Yippeee! Got mine, too! I know exactly what you mean, Suzanne, about that map! So - are we all going to wear 'cheftalk' badges - or dress in red - or have clown noses - or what?!!

This is neat, meeting in person - we just did this with the SCI group - turns out I knew 3 of the people from my son's rehab, but had no idea who they were from their online names!


11:30 sounds good - the 'Focused Tastings' is on the lower pavilion if I remember right? I'll have to leave to get home by 7 at the latest, as hubbie leaves for work at 9, and I'm on the Matt shift when he goes. I'm still debating whether to take the plunge and drive - ohmygawd! - into the city for the first time; again, if memory serves correctly, the Javits isn't too far from the Lincoln tunnel exit, is it? 

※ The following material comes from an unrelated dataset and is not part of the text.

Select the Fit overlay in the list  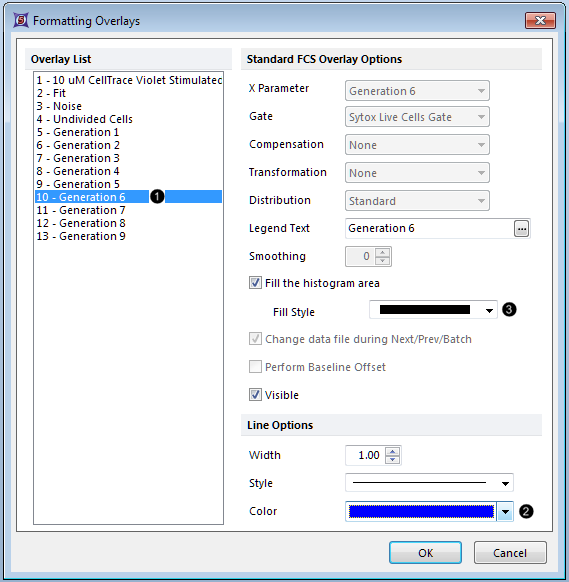51,93
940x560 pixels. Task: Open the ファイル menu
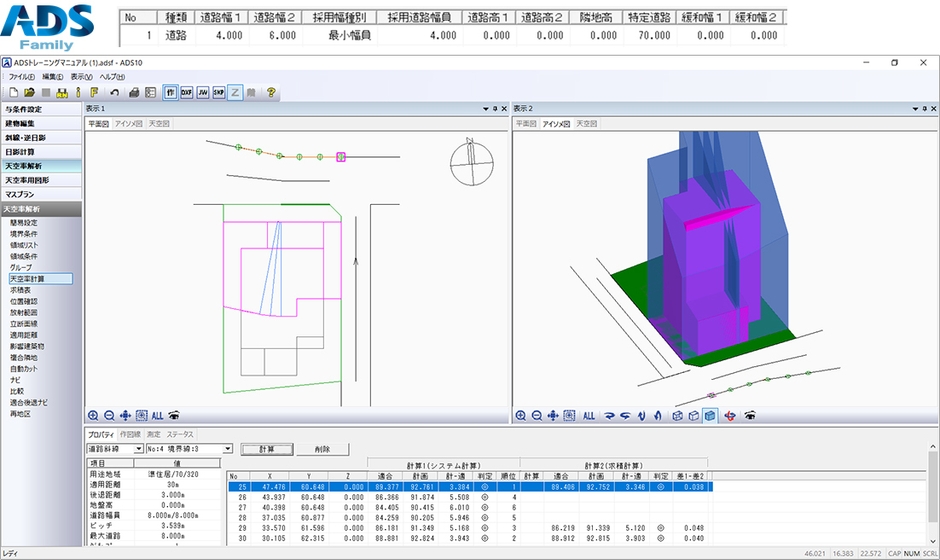22,76
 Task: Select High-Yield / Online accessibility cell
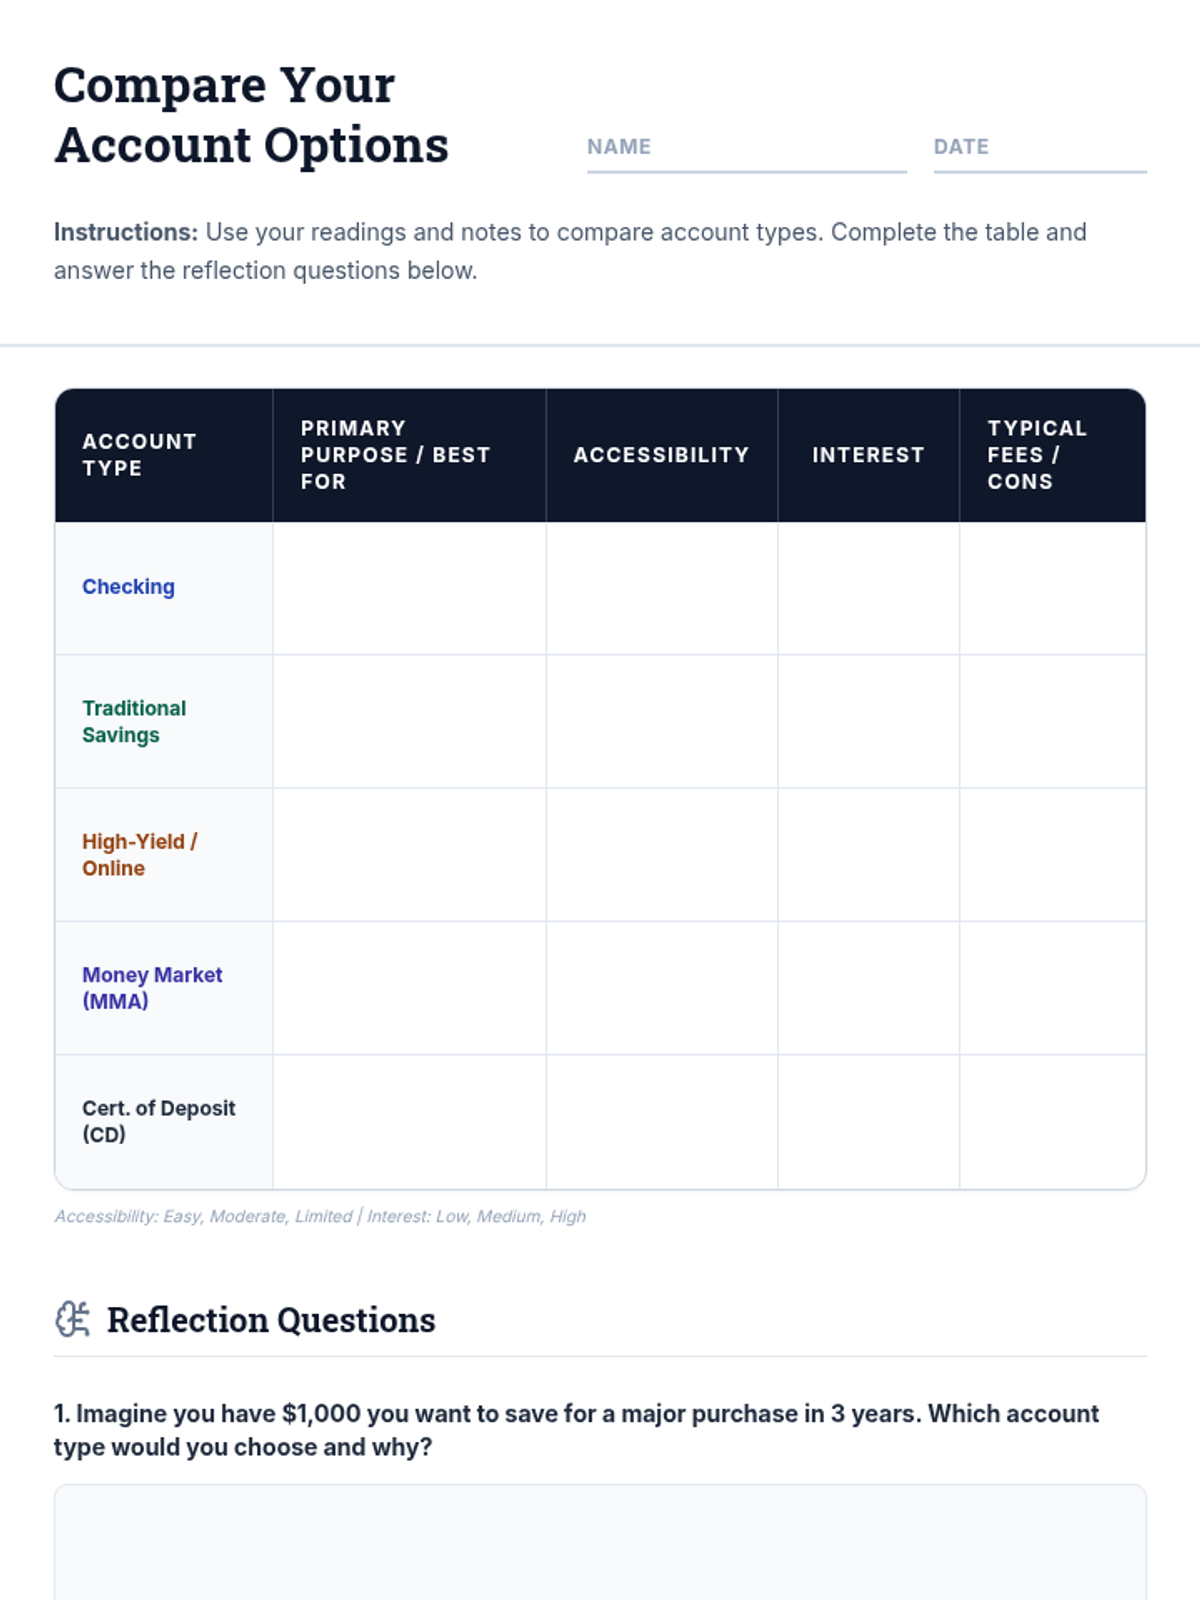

Jeff, glad you could make it!


----------



## suzanne (May 26, 2001)

I love the idea of clown noses. 

Naw...trust me, we'll know each other. When we got together at Chelsea market, FnF was first. I got there and looked at her and after a little while approached. The same with Kyle. Hey, I'm no longer the shy retiring type (even if I AM getting close to retirement age; not really) Maybe I'll tell everyone my cell phone number (oops, that means I'll have to remember to bring it AND turn it on  ) and if you can't find the group, call me.  

If you have to leave early, I promise not to gossip about you after. And as for driving -- well, what's your train sked? Cars are feh. Driving into the city is feh. This will be a day to relax.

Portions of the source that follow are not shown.